Exercise passage Block Start

UK shopping habits shifting towards convenience channels

Shopper shopping

Grocery spend at convenience stores grew by +3.3% in the past four weeks ending 11 September 2021, outperforming the growth at UK supermarkets, which rose by +0.6% during the same period, new data from NielsenIQ reveals.

NielsenIQ says this shift toward the convenience channel is a result of a gradual return of pre-pandemic consumer habits, as workers slowly return to offices and children are back in schools.

The data shows visits to all stores are up 10% compared with last year. However, visits are still down 6% compared to 2019, showing there is still headroom for growth at stores. The online share of sales remains steady at 12.4%, slightly down compared with the same period (13%) last year, with the trend towards smaller online baskets.

NielsenIQ data reveals that total till grocery sales for the four-week period rose to +1.8% compared to the same period last year. This is an improvement from +1.1% in August 2021 and a +7.3% growth in sales against 2019.

Meanwhile, shoppers spent £9.8bn at the major supermarkets in the past four, which is £526m more than the same period in 2019 (+6%).

Mike Watkins, NielsenIQ’s UK Head of Retailer and Business Insight, said: “UK shopping habits are shifting once again, this time towards convenience channels as Brits return to more impulsive shopping behaviours that correspond with a return to pre-pandemic lifestyles. The warm weather in early September also helped.

“However, there remain some clouds on the horizon as rising energy costs and inflation could hit disposable incomes, whilst availability concerns could present challenges. However, grocers can still expect to look forward to a short-term boost as some of the incremental spend has not yet returned to the hospitality channels, and shoppers are likely to plan in advance if household budgets are more constrained.”

Exercise passage Block End

### Work instruction 1
Reproduce the article on UK shopping habits from "UK shopping habits shifting" up to and including "from NielsenIQ reveals.".
### Work instruction 2
In the article on UK shopping habits, what is the online share of sales?
Rely only on the article on UK shopping habits.

Supplied information Block Start

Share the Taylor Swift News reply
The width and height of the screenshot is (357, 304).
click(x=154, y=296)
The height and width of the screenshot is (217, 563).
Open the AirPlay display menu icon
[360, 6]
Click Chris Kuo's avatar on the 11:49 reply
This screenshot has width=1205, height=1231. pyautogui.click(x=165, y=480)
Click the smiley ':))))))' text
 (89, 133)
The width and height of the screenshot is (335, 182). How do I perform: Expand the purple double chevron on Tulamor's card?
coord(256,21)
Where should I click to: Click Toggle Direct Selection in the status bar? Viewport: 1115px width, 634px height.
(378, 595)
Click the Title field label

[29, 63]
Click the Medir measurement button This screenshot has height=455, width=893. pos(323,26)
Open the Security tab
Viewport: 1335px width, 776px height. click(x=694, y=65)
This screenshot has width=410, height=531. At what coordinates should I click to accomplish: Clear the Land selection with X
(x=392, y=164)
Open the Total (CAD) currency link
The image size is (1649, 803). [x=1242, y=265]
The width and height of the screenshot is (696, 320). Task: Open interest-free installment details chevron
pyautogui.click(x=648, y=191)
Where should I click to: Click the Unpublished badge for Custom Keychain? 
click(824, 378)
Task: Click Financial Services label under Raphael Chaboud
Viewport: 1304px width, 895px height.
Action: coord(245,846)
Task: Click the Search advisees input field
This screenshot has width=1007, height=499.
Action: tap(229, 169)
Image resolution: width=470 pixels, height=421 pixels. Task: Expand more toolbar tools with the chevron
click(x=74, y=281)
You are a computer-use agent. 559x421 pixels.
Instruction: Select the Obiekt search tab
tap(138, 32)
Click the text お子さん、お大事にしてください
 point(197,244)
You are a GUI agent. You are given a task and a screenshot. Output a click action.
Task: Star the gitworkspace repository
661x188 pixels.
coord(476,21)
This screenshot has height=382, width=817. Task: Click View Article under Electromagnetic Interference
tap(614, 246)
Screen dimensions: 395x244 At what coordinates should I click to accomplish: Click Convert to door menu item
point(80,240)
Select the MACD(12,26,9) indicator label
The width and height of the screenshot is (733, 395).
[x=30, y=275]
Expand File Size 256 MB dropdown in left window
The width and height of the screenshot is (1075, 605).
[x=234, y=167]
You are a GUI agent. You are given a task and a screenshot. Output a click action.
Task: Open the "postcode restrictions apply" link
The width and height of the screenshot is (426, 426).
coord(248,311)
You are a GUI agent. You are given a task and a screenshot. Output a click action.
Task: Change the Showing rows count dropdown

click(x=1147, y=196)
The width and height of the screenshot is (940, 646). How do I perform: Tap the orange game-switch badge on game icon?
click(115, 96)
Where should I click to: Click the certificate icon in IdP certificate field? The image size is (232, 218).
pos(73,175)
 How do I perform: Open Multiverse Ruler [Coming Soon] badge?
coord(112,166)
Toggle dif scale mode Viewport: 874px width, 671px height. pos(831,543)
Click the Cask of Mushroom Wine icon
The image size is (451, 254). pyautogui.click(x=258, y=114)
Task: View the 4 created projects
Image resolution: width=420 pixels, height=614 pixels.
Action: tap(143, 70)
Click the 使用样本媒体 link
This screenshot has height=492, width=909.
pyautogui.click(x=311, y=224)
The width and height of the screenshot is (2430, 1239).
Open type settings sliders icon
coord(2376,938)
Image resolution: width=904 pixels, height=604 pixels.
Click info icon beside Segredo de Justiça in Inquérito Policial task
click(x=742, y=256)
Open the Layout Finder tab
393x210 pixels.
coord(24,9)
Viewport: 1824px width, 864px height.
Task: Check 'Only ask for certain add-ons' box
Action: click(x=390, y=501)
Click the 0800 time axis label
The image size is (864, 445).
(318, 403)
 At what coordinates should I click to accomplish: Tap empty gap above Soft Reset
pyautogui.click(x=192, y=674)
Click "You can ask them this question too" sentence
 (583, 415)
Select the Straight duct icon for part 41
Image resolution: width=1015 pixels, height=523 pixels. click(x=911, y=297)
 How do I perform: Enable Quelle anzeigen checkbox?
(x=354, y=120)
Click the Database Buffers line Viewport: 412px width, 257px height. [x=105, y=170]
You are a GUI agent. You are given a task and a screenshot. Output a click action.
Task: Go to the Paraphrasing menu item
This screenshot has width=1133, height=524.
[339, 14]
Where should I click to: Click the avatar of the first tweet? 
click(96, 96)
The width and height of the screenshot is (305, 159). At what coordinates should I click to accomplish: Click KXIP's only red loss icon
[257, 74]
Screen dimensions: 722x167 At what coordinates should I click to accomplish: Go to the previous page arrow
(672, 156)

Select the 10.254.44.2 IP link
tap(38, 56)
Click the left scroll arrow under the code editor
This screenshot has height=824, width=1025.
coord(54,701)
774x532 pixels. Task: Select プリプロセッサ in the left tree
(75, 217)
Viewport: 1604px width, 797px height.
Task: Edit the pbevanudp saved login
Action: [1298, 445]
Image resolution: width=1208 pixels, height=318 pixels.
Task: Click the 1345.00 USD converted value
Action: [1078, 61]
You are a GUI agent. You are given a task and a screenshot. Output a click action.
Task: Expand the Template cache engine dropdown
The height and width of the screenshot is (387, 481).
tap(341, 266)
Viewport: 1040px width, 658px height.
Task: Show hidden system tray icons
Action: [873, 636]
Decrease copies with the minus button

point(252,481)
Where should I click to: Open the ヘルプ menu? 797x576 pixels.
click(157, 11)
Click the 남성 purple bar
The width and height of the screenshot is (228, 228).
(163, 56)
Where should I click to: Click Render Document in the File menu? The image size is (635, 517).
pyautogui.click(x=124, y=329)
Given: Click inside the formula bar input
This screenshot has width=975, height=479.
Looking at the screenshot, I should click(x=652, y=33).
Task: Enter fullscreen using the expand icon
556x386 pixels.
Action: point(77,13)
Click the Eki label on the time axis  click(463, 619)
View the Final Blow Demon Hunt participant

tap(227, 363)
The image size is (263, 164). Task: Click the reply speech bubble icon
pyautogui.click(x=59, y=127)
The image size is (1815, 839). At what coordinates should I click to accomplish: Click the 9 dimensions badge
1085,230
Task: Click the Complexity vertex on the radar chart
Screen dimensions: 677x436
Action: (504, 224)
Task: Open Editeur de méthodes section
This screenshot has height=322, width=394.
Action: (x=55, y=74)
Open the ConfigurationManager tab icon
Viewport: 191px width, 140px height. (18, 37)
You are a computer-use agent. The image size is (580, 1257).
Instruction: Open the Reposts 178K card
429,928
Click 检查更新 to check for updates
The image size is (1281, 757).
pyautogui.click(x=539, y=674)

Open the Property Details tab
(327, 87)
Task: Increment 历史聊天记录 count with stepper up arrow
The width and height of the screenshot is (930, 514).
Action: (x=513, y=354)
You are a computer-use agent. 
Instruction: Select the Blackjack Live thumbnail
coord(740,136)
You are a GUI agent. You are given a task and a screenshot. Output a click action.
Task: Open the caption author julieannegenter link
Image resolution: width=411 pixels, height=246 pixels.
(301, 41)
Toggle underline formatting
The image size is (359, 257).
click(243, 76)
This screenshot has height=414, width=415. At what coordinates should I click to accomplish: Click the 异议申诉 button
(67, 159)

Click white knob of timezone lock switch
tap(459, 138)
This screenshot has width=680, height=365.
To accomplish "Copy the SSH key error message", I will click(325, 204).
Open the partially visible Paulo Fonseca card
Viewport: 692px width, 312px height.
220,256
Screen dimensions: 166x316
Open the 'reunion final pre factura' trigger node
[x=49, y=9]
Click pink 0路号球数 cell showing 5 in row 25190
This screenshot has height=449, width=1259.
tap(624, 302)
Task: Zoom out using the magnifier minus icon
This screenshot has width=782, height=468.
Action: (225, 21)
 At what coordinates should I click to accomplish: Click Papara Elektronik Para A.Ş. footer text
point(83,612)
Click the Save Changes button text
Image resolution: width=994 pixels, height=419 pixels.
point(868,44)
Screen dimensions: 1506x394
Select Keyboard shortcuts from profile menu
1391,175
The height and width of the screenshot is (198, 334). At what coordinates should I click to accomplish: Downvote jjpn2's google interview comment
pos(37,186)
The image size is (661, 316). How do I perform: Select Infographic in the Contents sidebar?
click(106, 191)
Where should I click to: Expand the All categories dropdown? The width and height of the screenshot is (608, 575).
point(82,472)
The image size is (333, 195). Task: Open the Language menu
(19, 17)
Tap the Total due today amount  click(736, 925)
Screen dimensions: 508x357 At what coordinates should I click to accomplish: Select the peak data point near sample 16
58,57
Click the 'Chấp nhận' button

Supplied information Block End

### Solution 1
UK shopping habits shifting towards convenience channels

Shopper shopping

Grocery spend at convenience stores grew by +3.3% in the past four weeks ending 11 September 2021, outperforming the growth at UK supermarkets, which rose by +0.6% during the same period, new data from NielsenIQ reveals.

### Solution 2
12.4%